The National Cancer Institute predicts that more than 240,000 U.S. men will be diagnosed with prostate cancer this year—even more tragic, 28,000 will die of the disease in 2012.
The tragedy with the majority of prostate cancer deaths is that most early stage patients don’t even know they have the disease because they don’t show any sign of symptoms. Unfortunately, up until now, a diagnosis can only be made once a digital rectal exam or a PSA test is completed.
However, British scientists have had a breakthrough regarding early detection of prostate cancer with the design of a new, highly sensitive scanner prototype that can detect diseases such as prostate cancer early on. The scanner would also be of aid in countries where high-tech medical detection equipment is non-existent or in short supply.

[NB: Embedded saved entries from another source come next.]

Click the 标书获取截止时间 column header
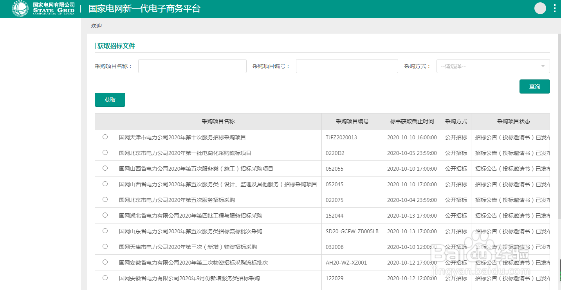 click(x=412, y=121)
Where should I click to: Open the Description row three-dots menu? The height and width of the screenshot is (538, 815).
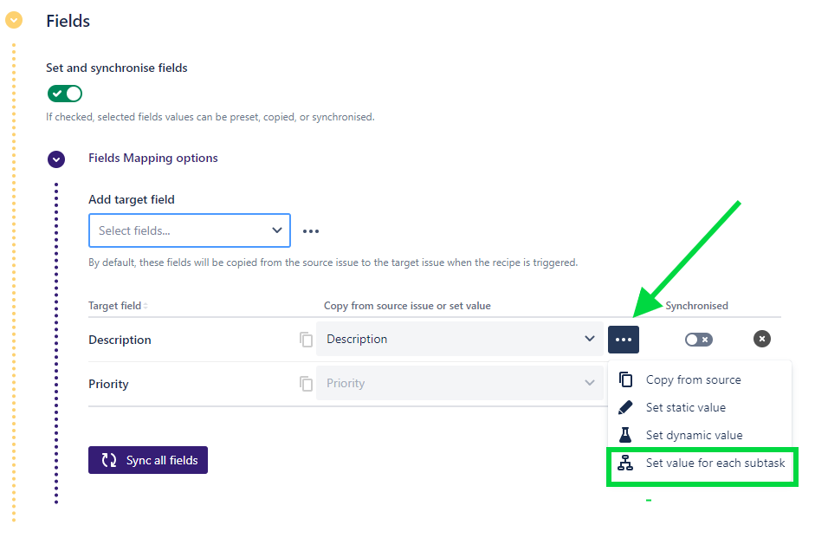tap(624, 339)
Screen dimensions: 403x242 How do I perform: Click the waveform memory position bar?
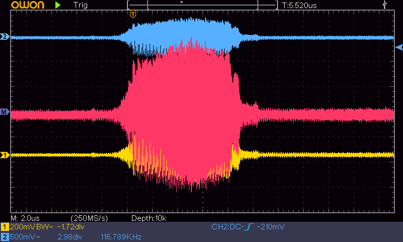(203, 5)
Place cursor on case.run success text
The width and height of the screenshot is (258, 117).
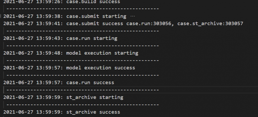90,83
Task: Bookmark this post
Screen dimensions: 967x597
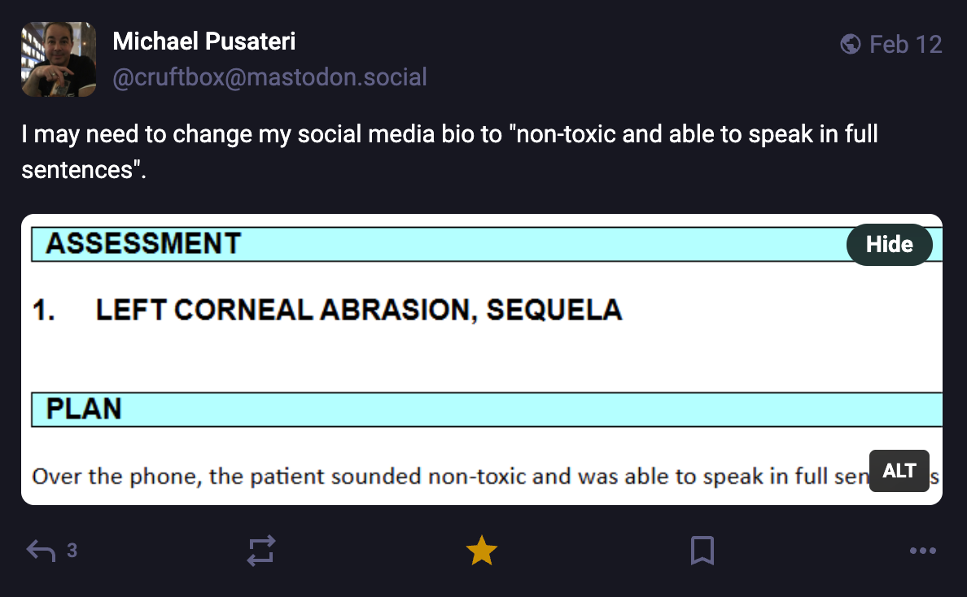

According to researchers from Imperial College London, the new sensor is able to detect prostate cancer 10 times more effectively than traditional disease detectors that measure biomarkers, like PSA, an indicator of prostate cancer. Scientists tested the sensor’s accuracy for detecting prostate cancer by looking for PSA in patient blood samples. A negative test result via the scanner produces a visible blue hue; while a positive result emits a distinct blue shade—both are visible to the naked eye.
Results showed that the ultra-sensitive sensor was able to detect prostate cancer, as well as HIV, much earlier than current medical technology (i.e., Enzyme-Linked Immunosorbent Assay).
The next step in the sensor’s completion is to locate sponsors from not-for-profit global health organizations to oversee the development, funding, and distribution of the device.